In October 2020, Routledge published ‘Transforming Bodies and Religions: Powers and Agencies in Europe‘, edited by Mariecke van den Berg, Jelle Wiering, Anne-Marie Korte and myself. The book is available as hardcover or ebook.
This book sheds an interdisciplinary light on ‘transforming bodies’: bodies that have been subjected to, contributed to, or have resisted social transformations within religious or secular contexts in contemporary Europe. It explores the intersections of race, ethnicity, gender, sexuality and religion that underpin embodied transformations. Using post-secularist, postcolonial and gender/queer perspectives, it aims to gain a better understanding of the orchestrations and effects of larger social transitions related to religion.
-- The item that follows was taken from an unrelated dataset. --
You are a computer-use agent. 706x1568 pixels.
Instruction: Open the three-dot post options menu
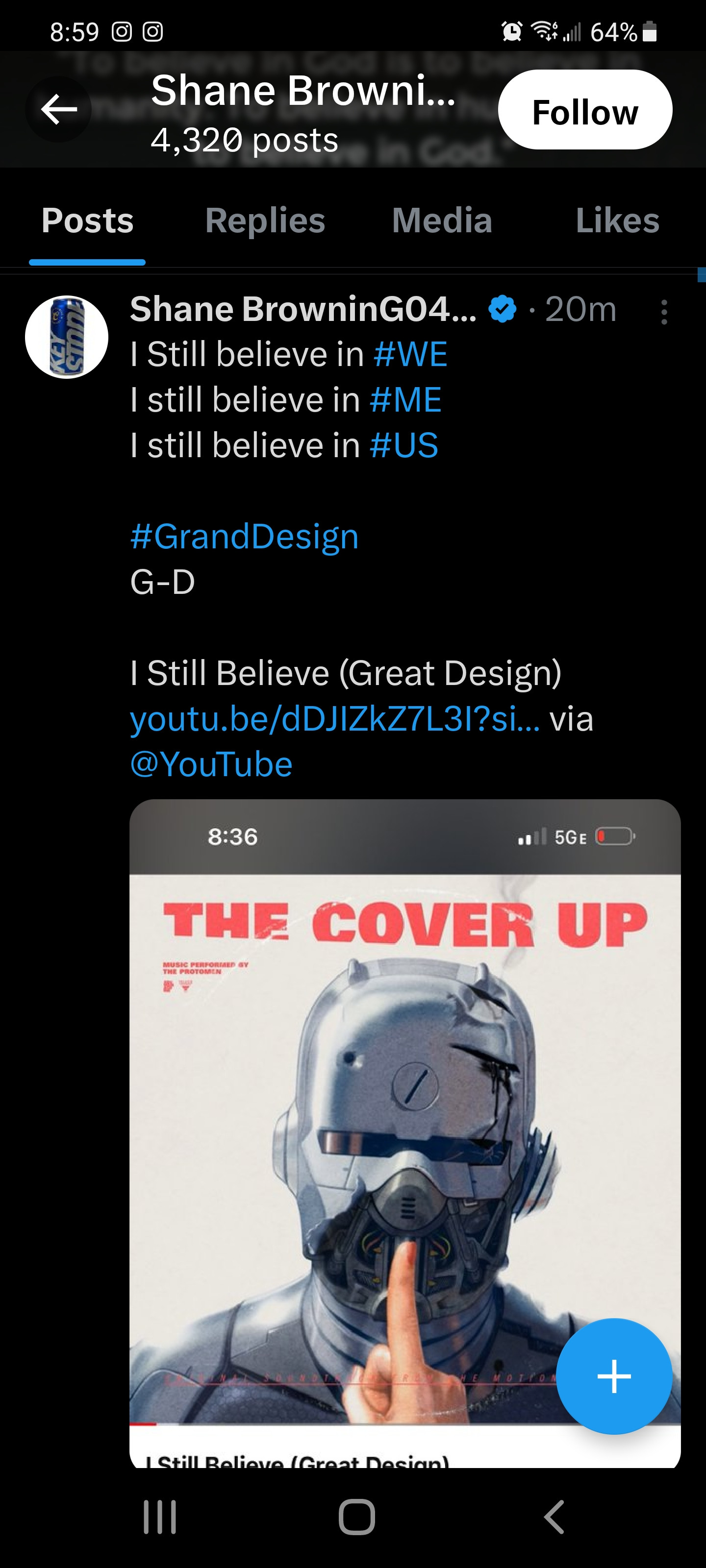[664, 312]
This volume is the outcome of the intensive collaboration of the authors, who for years have been meeting regularly in Utrecht, the Netherlands, to discuss themes related to religion and ‘the challenge of difference’, with an added afterword by Prof. Pamela Klassen from the University of Toronto. The book is divided in three subsections that focus on particular types of embodiment: body politics in governmental and NGO organisations; the role of the body in literary and/or autobiographical narratives; and ethnographic case studies of bodies in daily life.
Doing so, it provides an innovative exploration of contemporary religion and the body. It will, therefore, be of great interest to scholars of Religious Studies, Gender and Sexuality Studies, Post-Colonial Studies, Anthropology, Sociology, Theology, and Philosophy.